On submission of the defendant’s motion for summary judgment, I have considered the entire record consisting principally of the interrogatories, answers to interrogatories, the depositions of the parties and the “AGREED FACTS” set forth in the pre-trial conference order of February 11, 1964.

There is no substantial conflict in the facts, and, indeed, there seems no room for such conflict in that the plaintiff did not see the defendant’s car in the critical moments prior to the collision, and, in fact, did not consciously see the defendant or his car after the accident, since she was rendered unconscious by the collision of the front end of her car with the concrete abutment of the bridge upon which the collision occurred. Counsel have conceded that there are no eye witnesses to the accident other than the plaintiff, the defendant, and the defendant’s wife. On summary judgment, of course, the plaintiff is entitled to every reasonable inference which can be drawn from the pertinent facts and circumstances.

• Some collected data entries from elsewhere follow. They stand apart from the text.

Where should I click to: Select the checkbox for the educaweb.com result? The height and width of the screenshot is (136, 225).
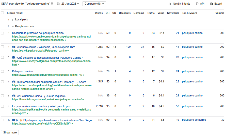3,71
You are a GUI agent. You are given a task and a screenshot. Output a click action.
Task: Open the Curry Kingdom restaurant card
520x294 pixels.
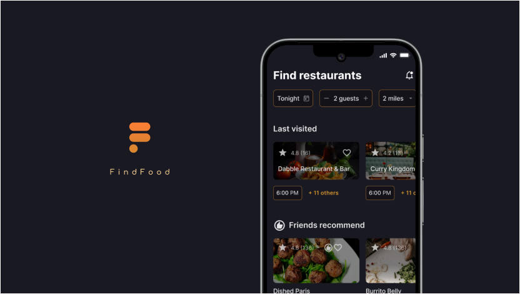(391, 161)
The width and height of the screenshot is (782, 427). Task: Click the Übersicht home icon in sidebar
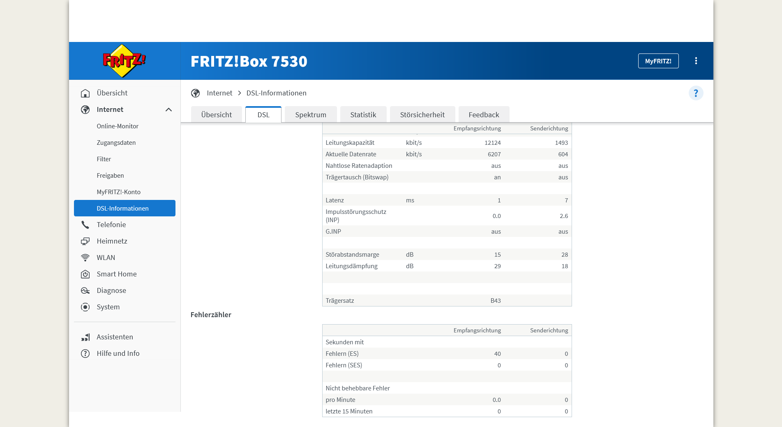tap(85, 93)
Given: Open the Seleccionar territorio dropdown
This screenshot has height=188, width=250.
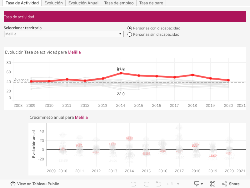Looking at the screenshot, I should click(63, 34).
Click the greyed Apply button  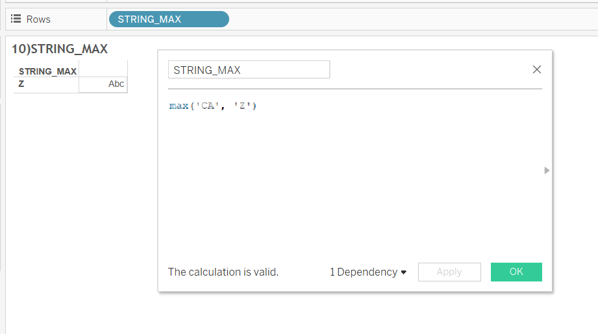[x=449, y=272]
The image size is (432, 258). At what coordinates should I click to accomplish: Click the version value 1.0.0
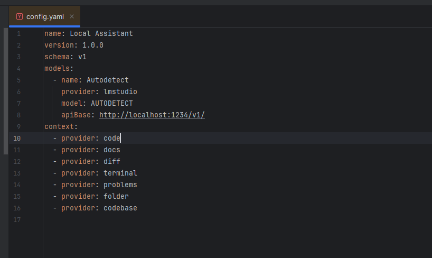[92, 45]
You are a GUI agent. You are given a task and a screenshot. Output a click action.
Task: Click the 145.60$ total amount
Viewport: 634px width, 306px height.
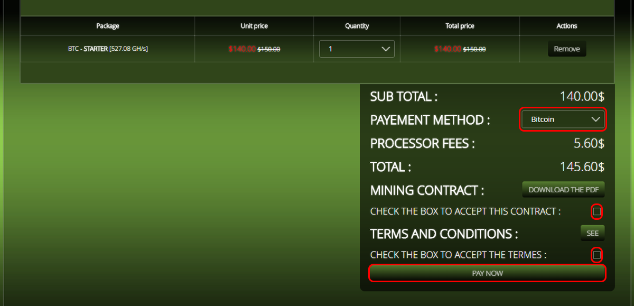(582, 167)
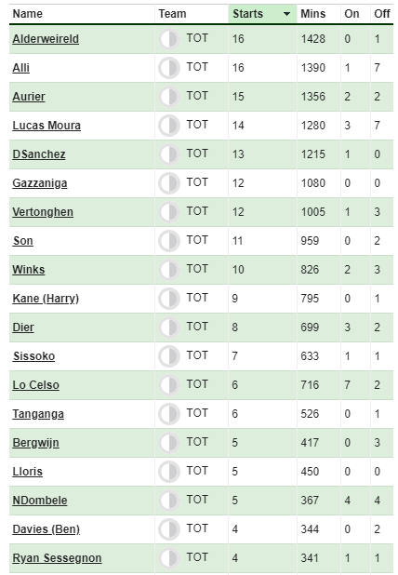Open the Ryan Sessegnon player link
Screen dimensions: 398x575
[57, 558]
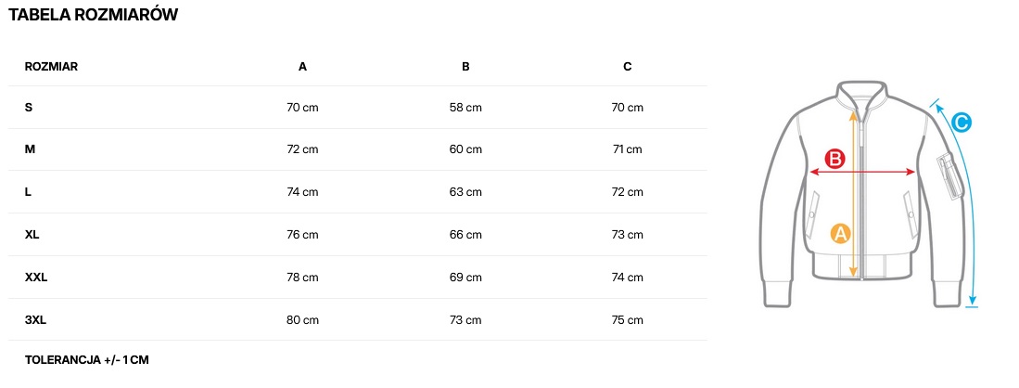1019x388 pixels.
Task: Select the "TABELA ROZMIARÓW" heading
Action: [93, 15]
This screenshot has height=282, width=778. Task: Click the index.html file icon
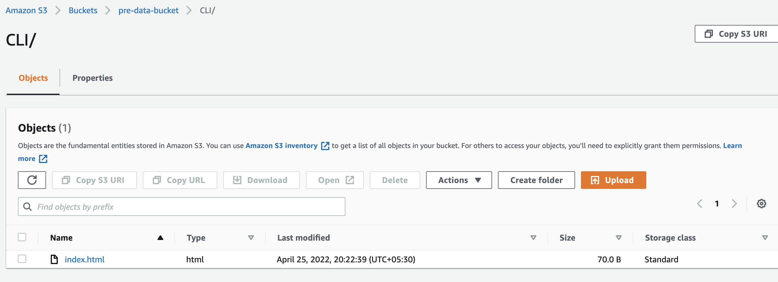click(54, 259)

I have afforded her the benefit of all such inferences.

The legal issues to which the facts and the inferences which can be deduced therefrom apply are as follows:

(1) Was the defendant guilty of primary negligence?
(2) Was the plaintiff guilty of negligence contributing to the accident and her injuries ? As a subsidiary thereto, is the question did the defendant have the last clear chance to avoid the injuries.
(3) Was any negligence of the defendant the proximate cause of the injuries and damages of which the plaintiff complains?

Any possible showing or inference of negligence on the part of the defendant is nebulous indeed. The defendant had been following the plaintiff’s car for some miles on this two-lane highway, at speeds variously ranging from 40 to 50 miles per hour and at a distance of from 5 to 6 car lengths. Some one-tenth of a mile before the point of impact, the plaintiff’s car, with the defendant following, had rounded a curve approaching a straightaway. The speed of the plaintiff’s car had reduced, and the defendant was preparing to pass her. He had narrowed the intervening distance to some 3 to 4 car lengths when the right wheels of the plaintiff’s car left the paved highway onto the right berm. The defendant interpreted this as preparatory to the plaintiff’s turning into a side road to the right, immediately ahead of her, and began to pull to the left of the road. Instead of turning off, the plaintiff attempted to get back on the road but had not succeeded when the right front of her car struck the concrete abutment of the bridge, and the rear of her car swung in an arc to the left, leaving it across both lanes of the highway. Defendant’s application of his brakes and attempt to pull further to the left failed either to stop his car completely or to clear the obstructing plaintiff’s car, and the right front of his car struck the plaintiff’s car at or near the right rear door. From these facts, it is hard to see any neglect on the part of the defendant.

*858However, plaintiff’s counsel argue that the defendant’s admission, in his deposition, that he had observed that the plaintiff’s driving was erratic for some distance before the point of impact, in that she was weaving to some extent between the center and the right edge of her lane of the highway, made it incumbent upon the defendant to anticipate that the plaintiff was in difficulties, and to extend rather than narrow the space between the two cars. Recognizing the possible validity of the argument that it might be permissible for a jury to infer such a duty, I do not care to rest my ruling on the absence of an issue of primary negligence.

Contributory negligence on the part of the plaintiff seems to be conceded —or if not conceded, is an inescapable conclusion. Plaintiff had been driving alone since very early in the morning, and she admits the possibility that she may have dozed off. Whatever the reason, she was certainly inattentive to her driving, and her negligent actions were a contributing, if not the sole, cause of the accident. The uneontroverted facts leave no room for application of the doctrine of last clear chance. In fact, plaintiff’s counsel does not even espouse the applicability of that doctrine. Assuming arguendo (as we must if primary negligence can be found), that the defendant was following too closely and too fast, there is nothing from which an allowable inference can be formed that he had an opportunity to avoid collision with plaintiff’s car blocking the highway, after he observed that plaintiff was about to and did collide with the concrete abutment.

On the question of causation, the lack of a genuine issue as to any material fact is even more apparent. Plaintiff was knocked unconscious and her car was wrecked by her collision with the bridge abutment. Plaintiff’s counsel admits his inability to establish that the subsequent striking of plaintiff’s car by defendant’s car caused or even contributed to her physical injuries. He has not indicated that he is able to show even that the plaintiff’s car was anything less than a total loss after its forceful collision with, the immobile bridge abutment. Plaintiff’s counsel orally argued that it was not part of plaintiff’s burden to “separate” the injuries and damage caused by the two impacts. He cites no authorities in-support of this argument, and I am aware of none under these circumstances.

It would seem an undue burden of time- and expense on the part of the parties,, their counsel, the jurors and the Government, to permit this case to go to trial. The case affords a clear example of the-type of situation for which Rule 56(b) and (c) is designed, and the defendant’s motion may be granted.